__Try it__.
Each line of the data needs to be transcribed exactly.

============================================================

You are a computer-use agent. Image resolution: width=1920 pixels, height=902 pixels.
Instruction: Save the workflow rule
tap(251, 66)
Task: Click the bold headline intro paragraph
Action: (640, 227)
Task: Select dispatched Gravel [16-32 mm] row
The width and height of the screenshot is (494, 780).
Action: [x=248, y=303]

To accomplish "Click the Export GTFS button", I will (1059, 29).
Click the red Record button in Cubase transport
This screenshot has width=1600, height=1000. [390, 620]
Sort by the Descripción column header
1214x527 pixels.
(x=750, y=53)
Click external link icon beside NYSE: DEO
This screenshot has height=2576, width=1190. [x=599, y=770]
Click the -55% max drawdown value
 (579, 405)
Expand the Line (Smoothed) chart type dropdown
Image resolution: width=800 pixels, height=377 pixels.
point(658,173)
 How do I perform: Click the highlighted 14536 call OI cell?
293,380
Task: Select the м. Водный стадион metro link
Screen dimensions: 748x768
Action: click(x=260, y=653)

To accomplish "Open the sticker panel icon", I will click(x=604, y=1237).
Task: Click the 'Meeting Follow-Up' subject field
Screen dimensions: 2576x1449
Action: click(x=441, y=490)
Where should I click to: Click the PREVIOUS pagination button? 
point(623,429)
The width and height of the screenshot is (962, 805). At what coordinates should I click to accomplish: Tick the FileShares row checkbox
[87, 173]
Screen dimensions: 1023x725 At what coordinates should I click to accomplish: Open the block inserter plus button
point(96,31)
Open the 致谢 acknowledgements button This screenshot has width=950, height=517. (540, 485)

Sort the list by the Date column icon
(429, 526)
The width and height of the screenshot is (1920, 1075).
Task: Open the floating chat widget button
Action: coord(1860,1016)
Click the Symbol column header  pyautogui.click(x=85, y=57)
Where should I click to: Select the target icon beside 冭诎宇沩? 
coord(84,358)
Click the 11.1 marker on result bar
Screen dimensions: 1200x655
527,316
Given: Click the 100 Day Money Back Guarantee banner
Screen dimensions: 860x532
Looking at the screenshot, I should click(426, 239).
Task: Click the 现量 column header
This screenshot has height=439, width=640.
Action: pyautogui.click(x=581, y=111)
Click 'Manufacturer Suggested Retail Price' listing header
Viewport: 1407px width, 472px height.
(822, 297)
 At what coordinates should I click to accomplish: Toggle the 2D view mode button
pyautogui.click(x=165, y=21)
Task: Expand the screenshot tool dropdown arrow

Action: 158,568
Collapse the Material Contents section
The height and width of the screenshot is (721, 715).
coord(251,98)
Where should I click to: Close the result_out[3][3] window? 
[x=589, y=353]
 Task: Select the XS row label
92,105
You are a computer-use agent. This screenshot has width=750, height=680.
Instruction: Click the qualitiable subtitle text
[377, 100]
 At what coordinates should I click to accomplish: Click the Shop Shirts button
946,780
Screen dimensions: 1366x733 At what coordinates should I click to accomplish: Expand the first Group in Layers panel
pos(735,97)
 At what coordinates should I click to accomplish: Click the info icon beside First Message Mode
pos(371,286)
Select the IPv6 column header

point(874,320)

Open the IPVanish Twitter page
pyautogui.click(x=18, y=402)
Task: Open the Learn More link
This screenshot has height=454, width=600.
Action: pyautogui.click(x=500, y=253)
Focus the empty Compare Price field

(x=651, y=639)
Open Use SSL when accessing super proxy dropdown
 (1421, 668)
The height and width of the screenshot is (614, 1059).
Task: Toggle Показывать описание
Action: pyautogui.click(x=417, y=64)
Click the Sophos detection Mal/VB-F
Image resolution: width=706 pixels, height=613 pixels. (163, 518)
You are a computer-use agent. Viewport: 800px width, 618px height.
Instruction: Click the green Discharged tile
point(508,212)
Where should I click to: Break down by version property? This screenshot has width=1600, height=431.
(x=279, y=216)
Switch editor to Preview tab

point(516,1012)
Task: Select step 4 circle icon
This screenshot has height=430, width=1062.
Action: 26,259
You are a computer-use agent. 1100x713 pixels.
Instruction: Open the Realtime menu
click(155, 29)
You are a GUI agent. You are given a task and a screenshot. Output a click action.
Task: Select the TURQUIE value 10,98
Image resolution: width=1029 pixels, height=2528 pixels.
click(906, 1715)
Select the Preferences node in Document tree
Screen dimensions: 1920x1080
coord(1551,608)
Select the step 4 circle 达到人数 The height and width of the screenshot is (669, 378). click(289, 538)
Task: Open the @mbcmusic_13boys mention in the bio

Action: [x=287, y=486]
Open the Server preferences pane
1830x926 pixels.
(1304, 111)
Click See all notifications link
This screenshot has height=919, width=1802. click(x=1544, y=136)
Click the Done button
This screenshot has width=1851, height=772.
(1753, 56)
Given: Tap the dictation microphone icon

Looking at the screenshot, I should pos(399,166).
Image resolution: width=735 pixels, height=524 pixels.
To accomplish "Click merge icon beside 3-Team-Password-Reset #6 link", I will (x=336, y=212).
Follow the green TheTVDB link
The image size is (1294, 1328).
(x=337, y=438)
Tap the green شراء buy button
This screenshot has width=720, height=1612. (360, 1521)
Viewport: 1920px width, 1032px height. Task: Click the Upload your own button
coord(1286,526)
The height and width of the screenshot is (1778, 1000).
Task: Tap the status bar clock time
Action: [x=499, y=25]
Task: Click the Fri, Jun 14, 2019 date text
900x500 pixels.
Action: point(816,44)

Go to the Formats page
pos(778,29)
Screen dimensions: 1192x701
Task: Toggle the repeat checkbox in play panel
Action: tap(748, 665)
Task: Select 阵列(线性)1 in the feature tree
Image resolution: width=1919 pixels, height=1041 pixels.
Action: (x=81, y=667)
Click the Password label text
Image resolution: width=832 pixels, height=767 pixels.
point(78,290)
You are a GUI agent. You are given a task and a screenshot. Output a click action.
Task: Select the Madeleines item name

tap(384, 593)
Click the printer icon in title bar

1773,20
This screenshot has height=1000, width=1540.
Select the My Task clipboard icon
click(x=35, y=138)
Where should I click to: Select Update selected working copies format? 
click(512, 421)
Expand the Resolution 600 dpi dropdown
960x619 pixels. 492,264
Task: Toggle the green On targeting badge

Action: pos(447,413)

============================================================

__Task response__.
You are a computer-use agent. Image resolution: width=1920 pixels, height=902 pixels.
Instruction: Save the workflow rule
tap(251, 66)
Task: Click the bold headline intro paragraph
Action: (640, 227)
Task: Select dispatched Gravel [16-32 mm] row
The width and height of the screenshot is (494, 780).
Action: [x=248, y=303]

To accomplish "Click the Export GTFS button", I will (1059, 29).
Click the red Record button in Cubase transport
This screenshot has width=1600, height=1000. [390, 620]
Sort by the Descripción column header
1214x527 pixels.
(x=750, y=53)
Click external link icon beside NYSE: DEO
This screenshot has height=2576, width=1190. [x=599, y=770]
Click the -55% max drawdown value
 (579, 405)
Expand the Line (Smoothed) chart type dropdown
Image resolution: width=800 pixels, height=377 pixels.
point(658,173)
 How do I perform: Click the highlighted 14536 call OI cell?
293,380
Task: Select the м. Водный стадион metro link
Screen dimensions: 748x768
Action: click(x=260, y=653)

To accomplish "Open the sticker panel icon", I will click(x=604, y=1237).
Task: Click the 'Meeting Follow-Up' subject field
Screen dimensions: 2576x1449
Action: click(x=441, y=490)
Where should I click to: Click the PREVIOUS pagination button? 
point(623,429)
The width and height of the screenshot is (962, 805). At what coordinates should I click to accomplish: Tick the FileShares row checkbox
[87, 173]
Screen dimensions: 1023x725 At what coordinates should I click to accomplish: Open the block inserter plus button
point(96,31)
Open the 致谢 acknowledgements button This screenshot has width=950, height=517. (540, 485)

Sort the list by the Date column icon
(429, 526)
The width and height of the screenshot is (1920, 1075).
Task: Open the floating chat widget button
Action: coord(1860,1016)
Click the Symbol column header  pyautogui.click(x=85, y=57)
Where should I click to: Select the target icon beside 冭诎宇沩? 
coord(84,358)
Click the 11.1 marker on result bar
Screen dimensions: 1200x655
527,316
Given: Click the 100 Day Money Back Guarantee banner
Screen dimensions: 860x532
Looking at the screenshot, I should click(426, 239).
Task: Click the 现量 column header
This screenshot has height=439, width=640.
Action: pyautogui.click(x=581, y=111)
Click 'Manufacturer Suggested Retail Price' listing header
Viewport: 1407px width, 472px height.
(822, 297)
 At what coordinates should I click to accomplish: Toggle the 2D view mode button
pyautogui.click(x=165, y=21)
Task: Expand the screenshot tool dropdown arrow

Action: 158,568
Collapse the Material Contents section
The height and width of the screenshot is (721, 715).
coord(251,98)
Where should I click to: Close the result_out[3][3] window? 
[x=589, y=353]
 Task: Select the XS row label
92,105
You are a computer-use agent. This screenshot has width=750, height=680.
Instruction: Click the qualitiable subtitle text
[377, 100]
 At what coordinates should I click to accomplish: Click the Shop Shirts button
946,780
Screen dimensions: 1366x733 At what coordinates should I click to accomplish: Expand the first Group in Layers panel
pos(735,97)
 At what coordinates should I click to accomplish: Click the info icon beside First Message Mode
pos(371,286)
Select the IPv6 column header

point(874,320)

Open the IPVanish Twitter page
pyautogui.click(x=18, y=402)
Task: Open the Learn More link
This screenshot has height=454, width=600.
Action: pyautogui.click(x=500, y=253)
Focus the empty Compare Price field

(x=651, y=639)
Open Use SSL when accessing super proxy dropdown
 (1421, 668)
The height and width of the screenshot is (614, 1059).
Task: Toggle Показывать описание
Action: pyautogui.click(x=417, y=64)
Click the Sophos detection Mal/VB-F
Image resolution: width=706 pixels, height=613 pixels. (163, 518)
You are a computer-use agent. Viewport: 800px width, 618px height.
Instruction: Click the green Discharged tile
point(508,212)
Where should I click to: Break down by version property? This screenshot has width=1600, height=431.
(x=279, y=216)
Switch editor to Preview tab

point(516,1012)
Task: Select step 4 circle icon
This screenshot has height=430, width=1062.
Action: 26,259
You are a computer-use agent. 1100x713 pixels.
Instruction: Open the Realtime menu
click(155, 29)
You are a GUI agent. You are given a task and a screenshot. Output a click action.
Task: Select the TURQUIE value 10,98
Image resolution: width=1029 pixels, height=2528 pixels.
click(906, 1715)
Select the Preferences node in Document tree
Screen dimensions: 1920x1080
coord(1551,608)
Select the step 4 circle 达到人数 The height and width of the screenshot is (669, 378). click(289, 538)
Task: Open the @mbcmusic_13boys mention in the bio

Action: [x=287, y=486]
Open the Server preferences pane
1830x926 pixels.
(1304, 111)
Click See all notifications link
This screenshot has height=919, width=1802. click(x=1544, y=136)
Click the Done button
This screenshot has width=1851, height=772.
(1753, 56)
Given: Tap the dictation microphone icon

Looking at the screenshot, I should pos(399,166).
Image resolution: width=735 pixels, height=524 pixels.
To accomplish "Click merge icon beside 3-Team-Password-Reset #6 link", I will (x=336, y=212).
Follow the green TheTVDB link
The image size is (1294, 1328).
(x=337, y=438)
Tap the green شراء buy button
This screenshot has width=720, height=1612. (360, 1521)
Viewport: 1920px width, 1032px height. Task: Click the Upload your own button
coord(1286,526)
The height and width of the screenshot is (1778, 1000).
Task: Tap the status bar clock time
Action: [x=499, y=25]
Task: Click the Fri, Jun 14, 2019 date text
900x500 pixels.
Action: point(816,44)

Go to the Formats page
pos(778,29)
Screen dimensions: 1192x701
Task: Toggle the repeat checkbox in play panel
Action: tap(748, 665)
Task: Select 阵列(线性)1 in the feature tree
Image resolution: width=1919 pixels, height=1041 pixels.
Action: (x=81, y=667)
Click the Password label text
Image resolution: width=832 pixels, height=767 pixels.
point(78,290)
You are a GUI agent. You are given a task and a screenshot. Output a click action.
Task: Select the Madeleines item name

tap(384, 593)
Click the printer icon in title bar

1773,20
This screenshot has height=1000, width=1540.
Select the My Task clipboard icon
click(x=35, y=138)
Where should I click to: Select Update selected working copies format? 
click(512, 421)
Expand the Resolution 600 dpi dropdown
960x619 pixels. 492,264
Task: Toggle the green On targeting badge

Action: pos(447,413)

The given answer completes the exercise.